Scala: make function polymorphic in data structure type

2
votes

So I have been learning Scala for the past month, and yesterday I was playing around in the REPL with simple sorting algorithms. Using the standard functional quicksort, it's easy to make a sort function polymorphic in the element type, but it got me thinking: what if I could make it polymorphic in the type of data structure as well? It's annoying to have separate functions for List,Vector,etc. Of course, I could have it just take a Seq[E], but then there seems to be no guarantee as to the underlying implementation of that Seq[E]. All the linear collections implement Seq, which has all the functions we need(filter, apply, and append) so we should be able to have one function that can sort all linear collections, right? I came up with the following code:

object QSort {
  def qsort[E, D[E] <: Seq[E]](s: D[E])(c: (E, E) => Int): D[E] = {
    if (s.length <= 1) s
    else {
      val pivot: E = s(s.length / 2)
      qsort[E, D](s.filter((x: E) => c(x, pivot) < 0))(c)
              .append(s.filter((x: E) => c(x, pivot) == 0))
              .append(qsort[E, D](s.filter((x: E) => c(x, pivot) > 0))(c))
    }
  }
}

which takes some data structure D[E] that is a subclass of Seq[E] and a comparator function and should apply a highly inefficient quicksort. However, the compiler says that when I call filter, there is a type mismatch since filter returns a Seq[E] and not a D[E]. Why does filter not return a D[E], and is this kind of polymorphism even actually possible?

1
scalapolymorphism
"you could declare it to just take Seq[E], but then there would be no guarantee of ... something"? So, you declare it to that D[E] instead ... What kind of guarantee exactly does it provide in your view?Dima
This sort of polymorphism is indeed possible. One way to do it is to use the Builder trait (and CanBuildFrom) as is done in other collections. The general idea is to sort, creating a new Seq, then create a Builder from the CanBuildFrom instance, then append the resulting Seq to the builder and return the result. Take a look at blog.bruchez.name/2012/08/…, for instance.Phasmid

1 Answers

1
votes

I would highly reccomend reading more about CanBuildFrom but here is how it can be used for your problem:

scala> :pa
// Entering paste mode (ctrl-D to finish)

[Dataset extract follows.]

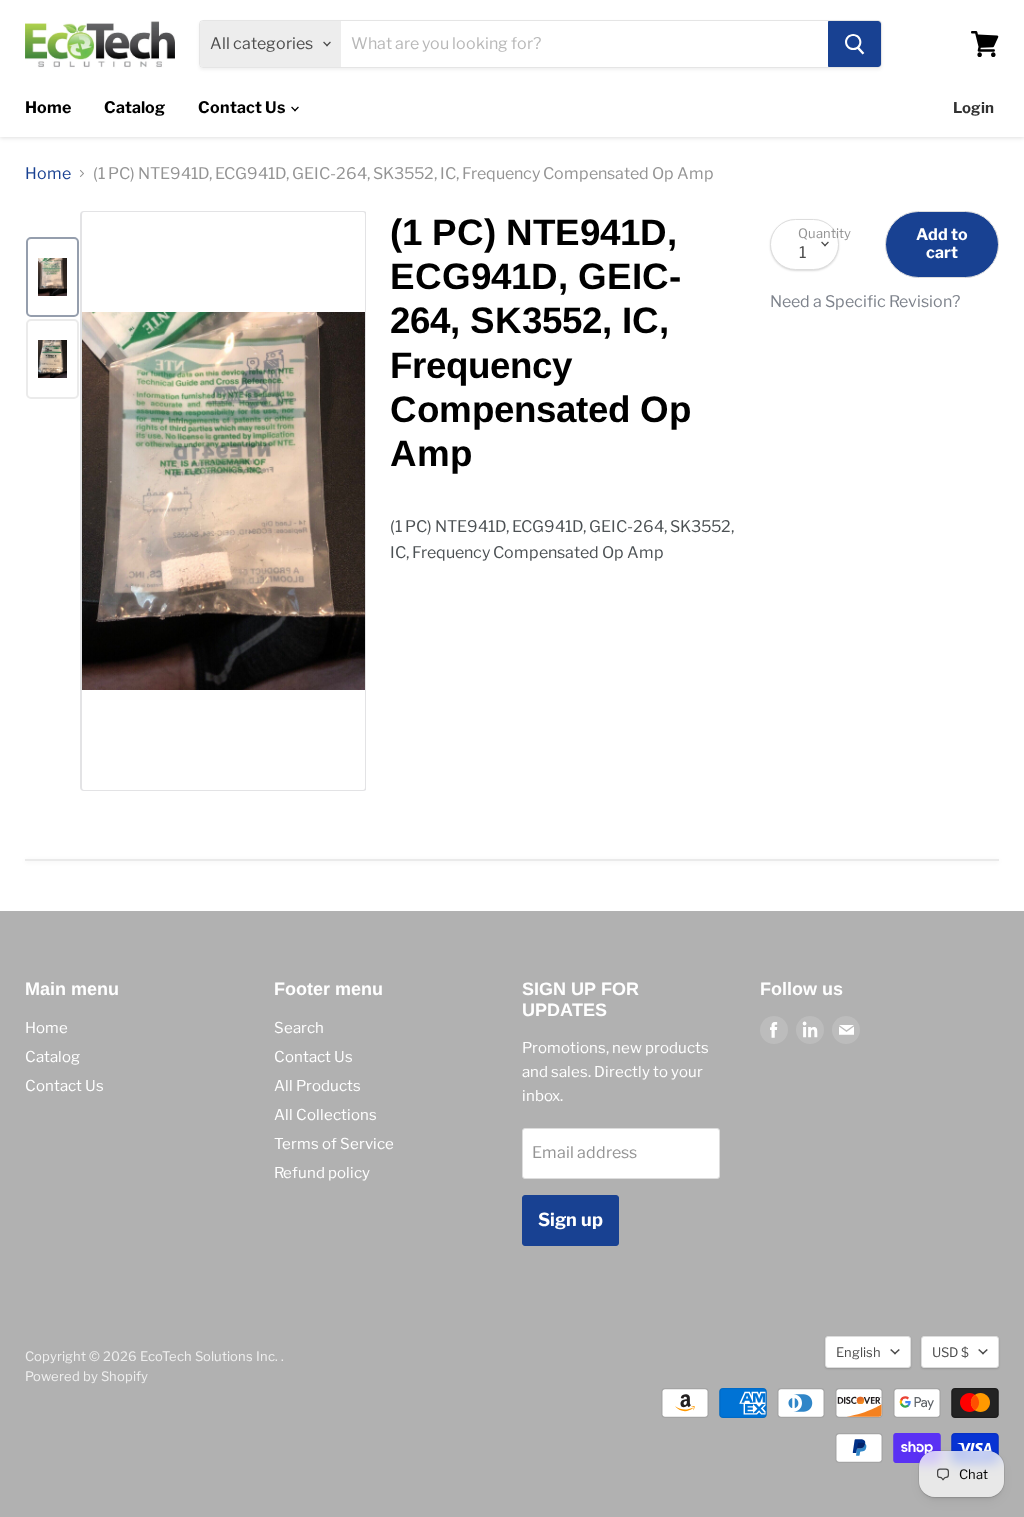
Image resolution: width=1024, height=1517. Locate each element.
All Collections (325, 1115)
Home (48, 107)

import scala.collection.generic.CanBuildFrom

object QSort {
    def qsort[E, D[E] <: Seq[E]]
        (s: D[E])(c: (E, E) => Int)
        (implicit cbf: CanBuildFrom[D[E], E, D[E]]): D[E] =
    {
        if (s.size <= 1)
            s
        else
        {
            val pivot: E = s(s.size / 2)

            (qsort(s.filter((x: E) => c(x, pivot) < 0))(c) ++
            s.filter((x: E) => c(x, pivot) == 0) ++
            qsort(s.filter((x: E) => c(x, pivot) > 0))(c)).to[D]
        }
    }
}

// Exiting paste mode, now interpreting.

import scala.collection.generic.CanBuildFrom
defined module QSort

scala> val l = List(1, -10, 12, 2)
l: List[Int] = List(1, -10, 12, 2)

scala> val c = (a: Int, b:Int) => if (a == b) 0 else if (a < b) 1 else -1
c: (Int, Int) => Int = <function2>

scala> QSort.qsort(l)(c)
res0: List[Int] = List(12, 2, 1, -10)

scala> QSort.qsort(l.toSeq)(c)
res1: scala.collection.immutable.Seq[Int] = List(12, 2, 1, -10)

scala> QSort.qsort(l.toVector)(c)
res2: Vector[Int] = Vector(12, 2, 1, -10)

As you can see, whatever type I pass to qsort is the same type I get back.